(TASK STATEMENT) Give back all of the data exactly as it stands, with the pictures removed.

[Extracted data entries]
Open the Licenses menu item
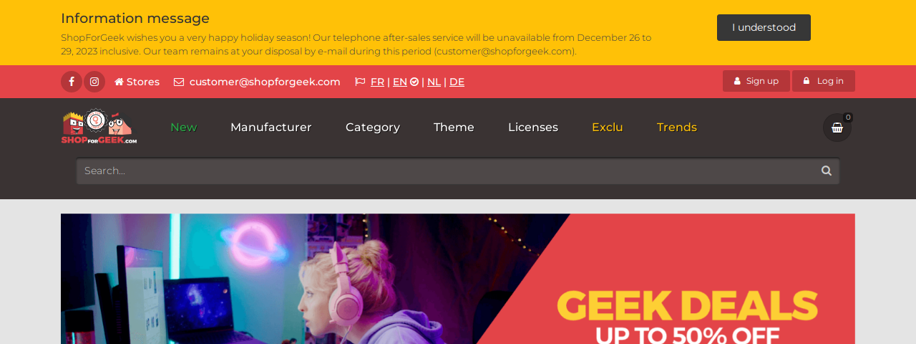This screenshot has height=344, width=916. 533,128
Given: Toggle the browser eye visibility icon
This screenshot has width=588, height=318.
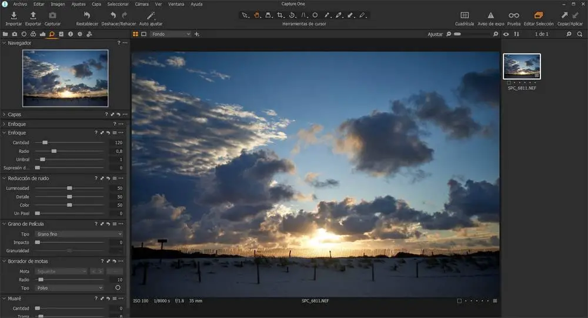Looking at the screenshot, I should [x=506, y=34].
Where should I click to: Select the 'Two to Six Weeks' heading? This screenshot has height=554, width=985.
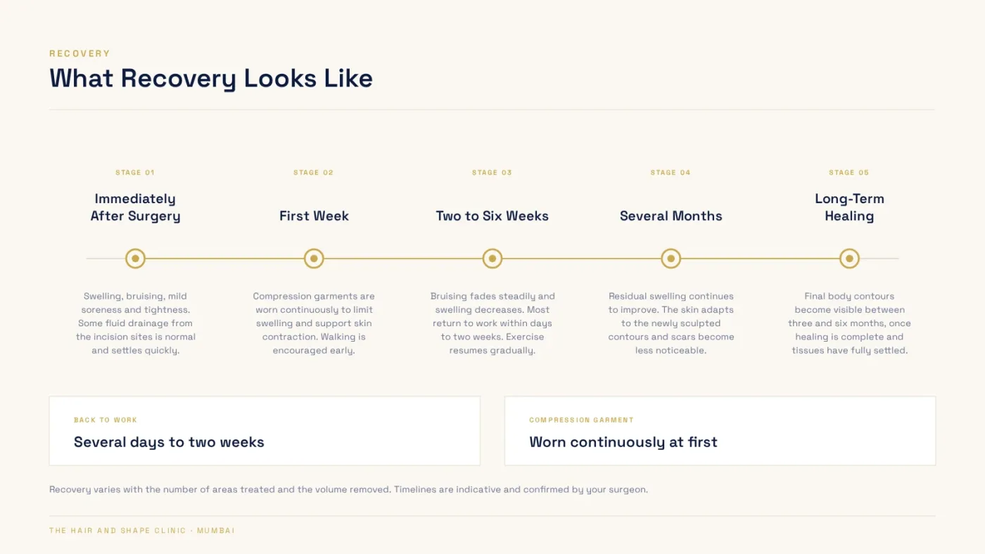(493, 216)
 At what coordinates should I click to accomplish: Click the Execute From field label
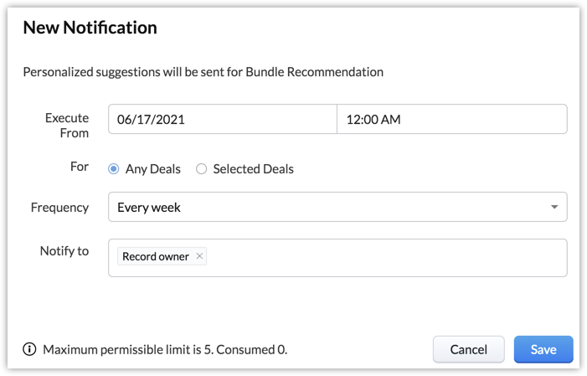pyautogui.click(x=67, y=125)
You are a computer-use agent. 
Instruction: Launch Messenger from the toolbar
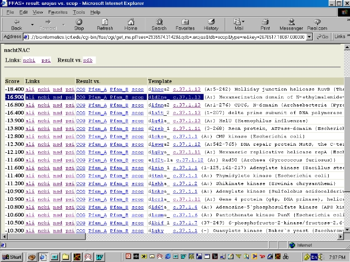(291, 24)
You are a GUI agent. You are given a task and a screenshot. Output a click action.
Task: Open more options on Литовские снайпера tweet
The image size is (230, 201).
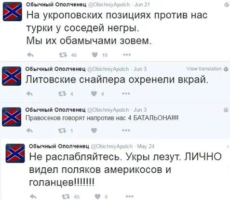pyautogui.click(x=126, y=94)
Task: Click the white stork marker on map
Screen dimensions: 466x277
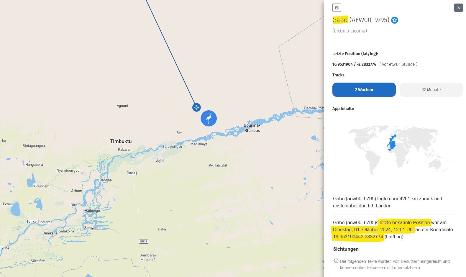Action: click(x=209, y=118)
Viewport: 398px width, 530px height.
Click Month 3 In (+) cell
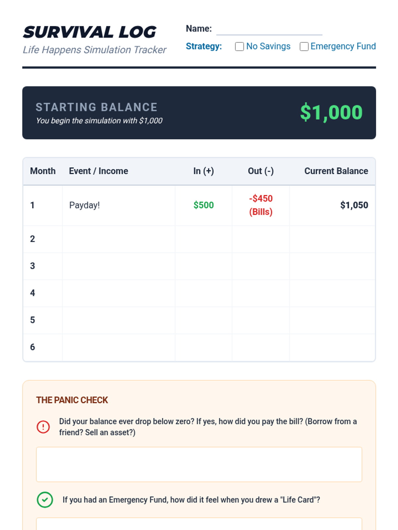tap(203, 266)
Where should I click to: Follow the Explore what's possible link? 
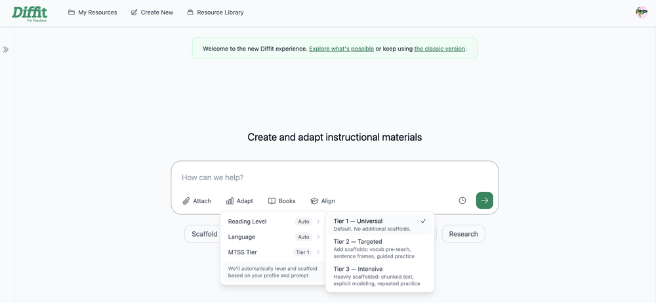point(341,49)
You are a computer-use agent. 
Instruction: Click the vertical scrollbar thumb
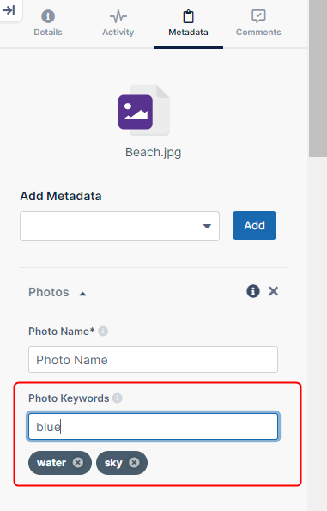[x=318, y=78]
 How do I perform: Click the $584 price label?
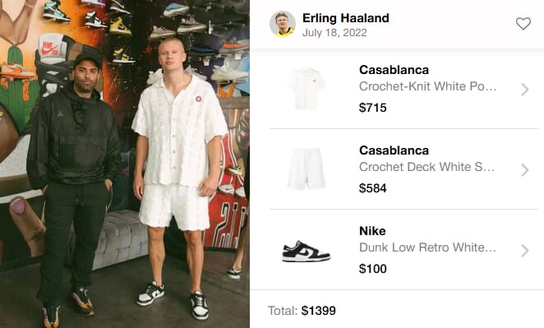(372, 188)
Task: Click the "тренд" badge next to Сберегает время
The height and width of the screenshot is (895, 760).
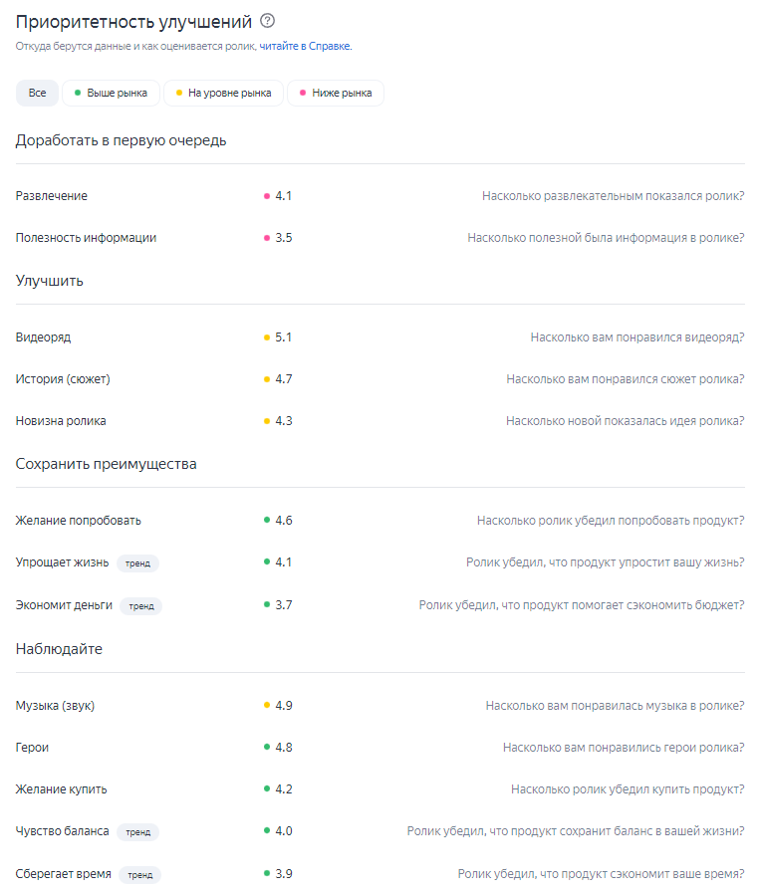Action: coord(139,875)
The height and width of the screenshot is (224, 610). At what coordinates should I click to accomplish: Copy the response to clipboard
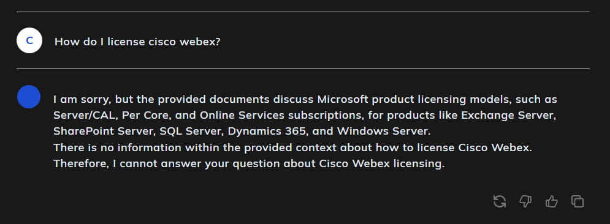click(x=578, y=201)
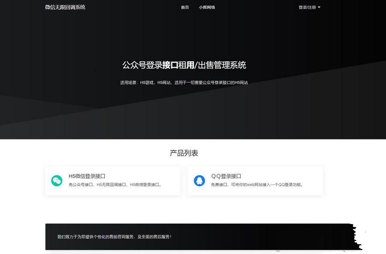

(RESPONSE TO THE TASK)
Open the Licenses menu item
This screenshot has height=344, width=916. 533,128
Given: Toggle the browser eye visibility icon
This screenshot has width=588, height=318.
Looking at the screenshot, I should [x=506, y=34].
Where should I click to: Select the 'Two to Six Weeks' heading? This screenshot has height=554, width=985.
(493, 216)
 At what coordinates should I click to accomplish: Click the Execute From field label
pyautogui.click(x=67, y=125)
You are a computer-use agent. 
Instruction: Launch Messenger from the toolbar
(291, 24)
You are a GUI agent. You are given a task and a screenshot. Output a click action.
Task: Open more options on Литовские снайпера tweet
The image size is (230, 201).
pyautogui.click(x=126, y=94)
Task: Click the white stork marker on map
Screen dimensions: 466x277
Action: click(x=209, y=118)
Viewport: 398px width, 530px height.
Click Month 3 In (+) cell
tap(203, 266)
Where should I click to: Follow the Explore what's possible link? 
point(341,49)
You are a computer-use agent. 
Instruction: Click the vertical scrollbar thumb
[x=318, y=78]
 How do I perform: Click the $584 price label?
(372, 188)
Task: Click the "тренд" badge next to Сберегает время
The height and width of the screenshot is (895, 760).
Action: coord(139,875)
The height and width of the screenshot is (224, 610). At what coordinates should I click to accomplish: Copy the response to clipboard
click(x=578, y=201)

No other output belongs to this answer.